LAUSD Teachers Union To Vote On Opposition Statement To In-Person Classes


    LOS ANGELES (CNS) - Members of the union representing Los Angeles Unified School District teachers will vote next week on a proposed statement of opposition to reopening campuses for in-person instruction until COVID-19 case rates sink further and school staff are vaccinated or given access to the shots.

    The union vote, set for Monday through Friday next week, is in response to increasing pressure from Gov. Gavin Newsom to resume in-person classes for pre-kindergarten through sixth-grade students in counties that have reached an average daily new COVID case rate of 25 or less per 100,000 residents. Los Angeles County's rate is 20 per 100,000 residents.

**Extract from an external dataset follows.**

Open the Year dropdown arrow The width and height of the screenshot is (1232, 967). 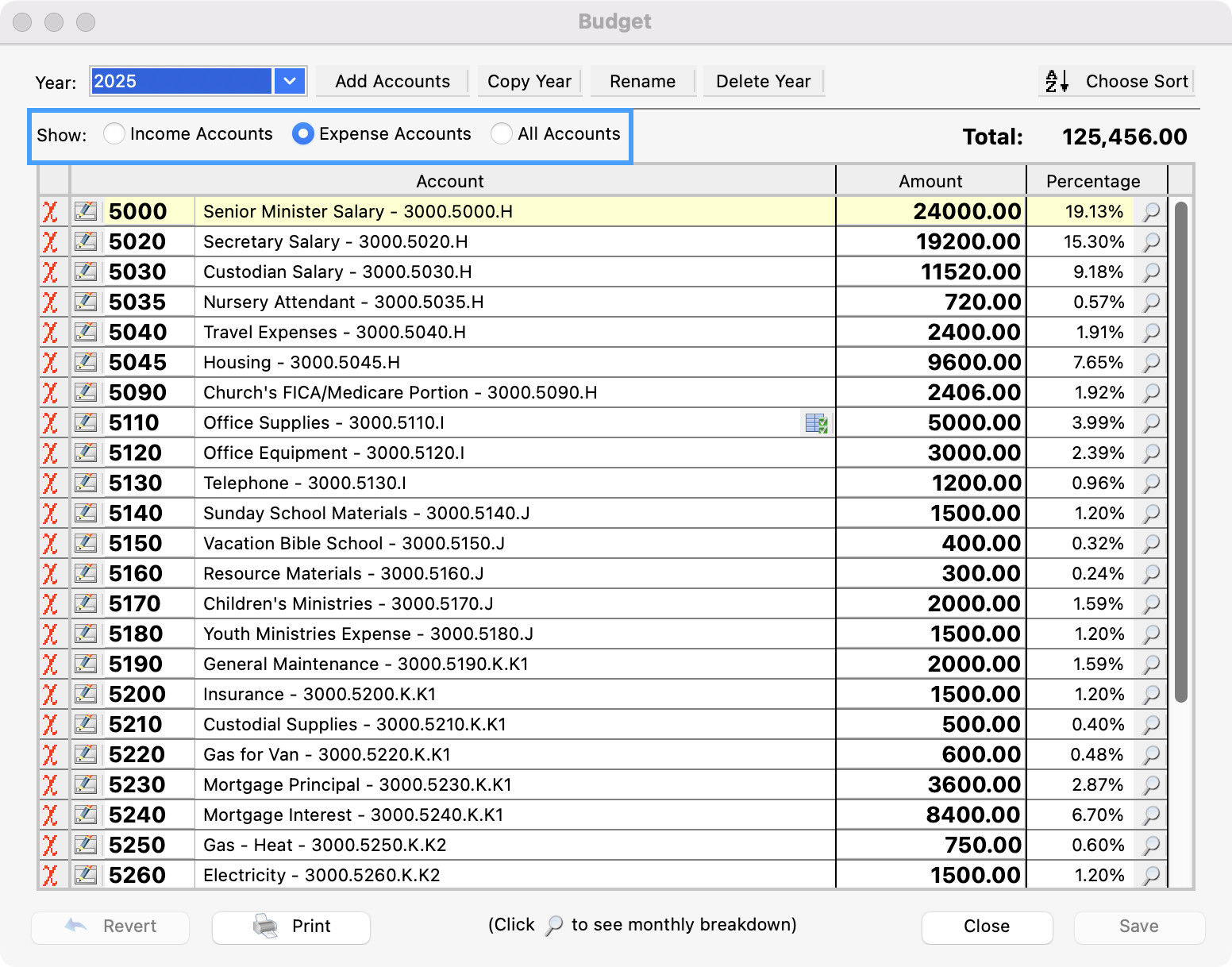[290, 81]
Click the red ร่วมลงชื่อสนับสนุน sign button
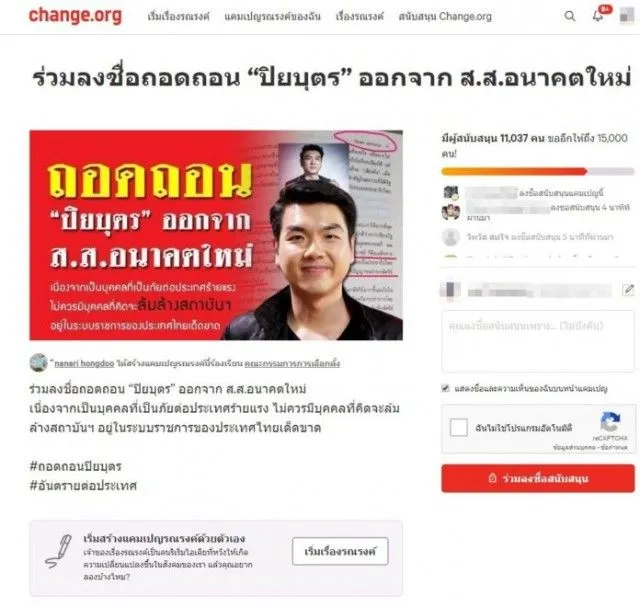 (x=538, y=478)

    “If you care about women, (if) you care about moms, particularly single mothers, there's nothing more essential and more important we can do to support working women and single moms in particular than getting our youngest kids back into school in cohorts where we can do it safely,'' Newsom said during an appearance in Long Beach on Monday.

    State guidelines give school districts and individual private schools the option of resuming in-person instruction for students up to grade six in counties that meet the 25-case threshold. Districts that want to resume such classes must submit safety plans to the county, and thus far, about a dozen L.A. County districts have had such plans approved, along with more than 170 private or charter schools.

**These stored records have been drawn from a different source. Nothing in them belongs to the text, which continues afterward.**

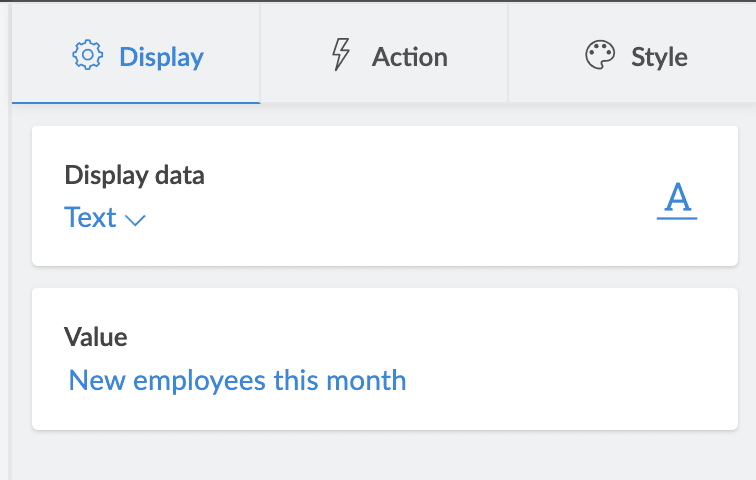The height and width of the screenshot is (480, 756).
Task: Click the gear icon on Display tab
Action: point(88,55)
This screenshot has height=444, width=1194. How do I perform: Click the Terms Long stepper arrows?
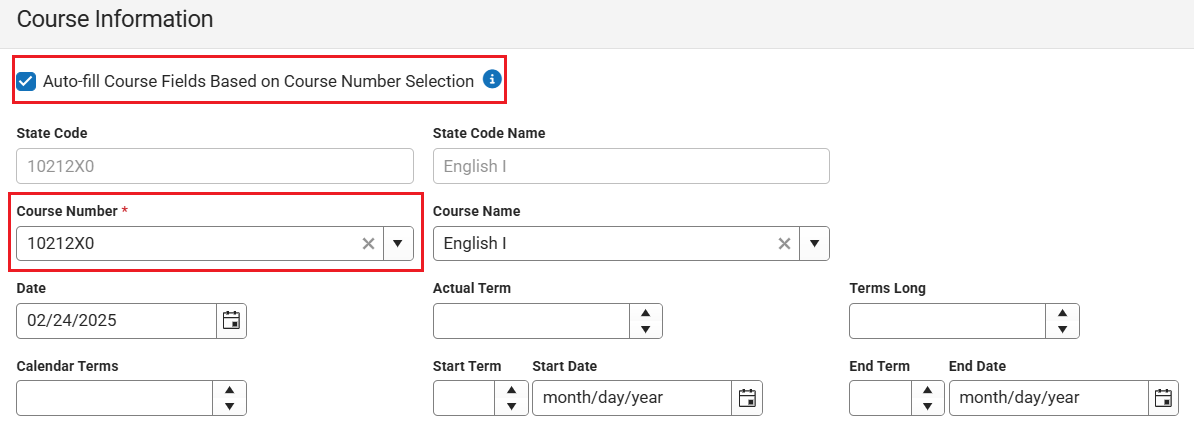click(x=1062, y=320)
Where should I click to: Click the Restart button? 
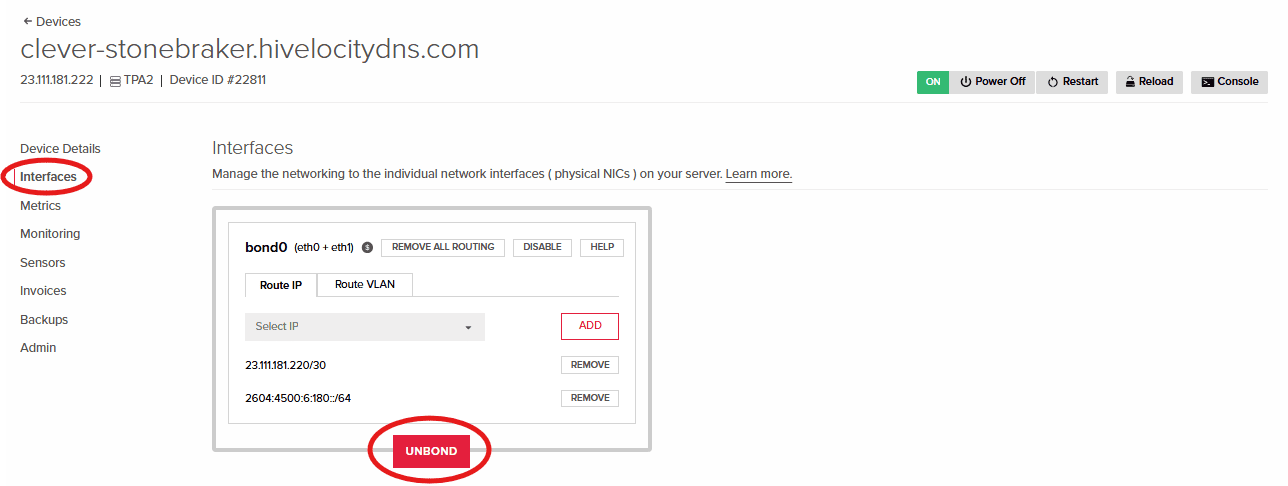click(x=1072, y=82)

    LAUSD is one of the districts with approved safety plans, but its campuses remain closed, with the United Teachers Los Angeles union insisting that school staff be vaccinated before returning. Superintendent Austin Beutner has supported the union in that call, but he said Monday he's targeting April 9 to have on-campus classes operating again.

    He also said the district next week will resume on-campus instruction for small groups of special-needs students and athletic conditioning activities, both of which were cut off late last year when COVID cases began surging in the county in November.

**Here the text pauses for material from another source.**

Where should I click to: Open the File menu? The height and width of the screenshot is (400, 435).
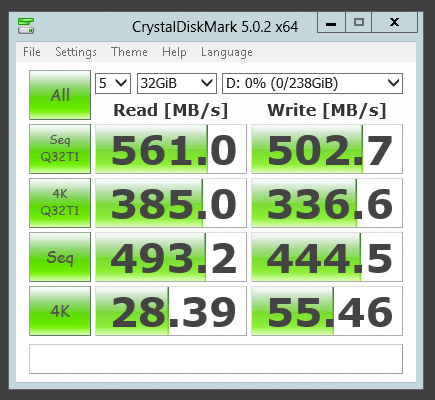coord(32,52)
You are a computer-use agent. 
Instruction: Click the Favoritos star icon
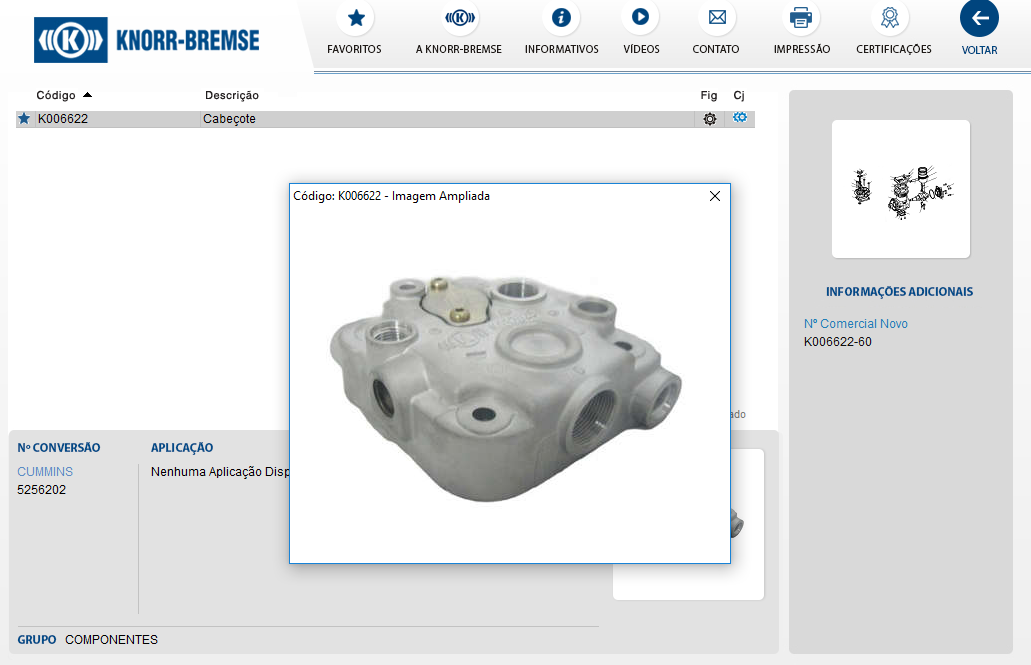tap(354, 18)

    UTLA leaders said Monday the push to get return to schools a “political'' move not based on science.

    “It is unfortunate that educators are being targeted, and the pressure of preventing an unsafe return falls to us while our students and their families face economic devastation, illness and death,'' UTLA President Cecily Myart-Cruz said. “Local and state officials did not create the right conditions to return to schools for in-person instruction. They prioritized indoor malls, outdoor dining, gyms and card rooms while infection rates soared and school buildings remained closed. Now educators are being vilified for trying to protect our students and our communities.''

    The union repeated its assertion that while L.A. County's overall case rate has dropped, the numbers are skewed by dramatically low rates in wealthier neighborhoods, while some lower-income areas served by the LAUSD have rates that are 15 times higher than more affluent areas.

    Union members will vote next week to formally take a position that they will refuse a full or hybrid return to in-person instruction until three conditions are met:

    -- Los Angeles County's average daily new COVID case rate drops to seven per 100,000 residents, allowing the county to move out of the restrictive “purple'' tier of the state's economic-reopening matrix;

    -- all school staff returning to in-person work “are either fully vaccinated or provided access to full vaccination''; and

    -- safety measures are in place at schools such as protective equipment, social distancing, ventilation and “a cleaning regimen.''

    “Educators are working harder than ever. We want to be with our students. But this disease is ripping families apart and devastating our communities,'' Myart-Cruz said. “The lack of political will from our elected officials to provide the right conditions now, unfortunately, puts educators and school communities in harm's way.''

    The Los Angeles County Department of Public Health will make teachers eligible for COVID-19 shots beginning Monday, along with other essential workers such as those in agriculture/food service and law enforcement. The LAUSD has proposed operating a mass vaccination site at SoFi Stadium in Inglewood dedicated to inoculating school workers.

    County Public Health Director Barbara Ferrer said last week that schools opting to reopen will have to enforce face-covering and social distancing requirements, and students will be limited to small, fixed groups, meaning students will be with the same group of classmates every day, with no interaction with any other students. Schools will also have to maintain regular virus-testing programs, have approved ventilation systems and must immediately report any instances of three infections that occur within a 14-day period.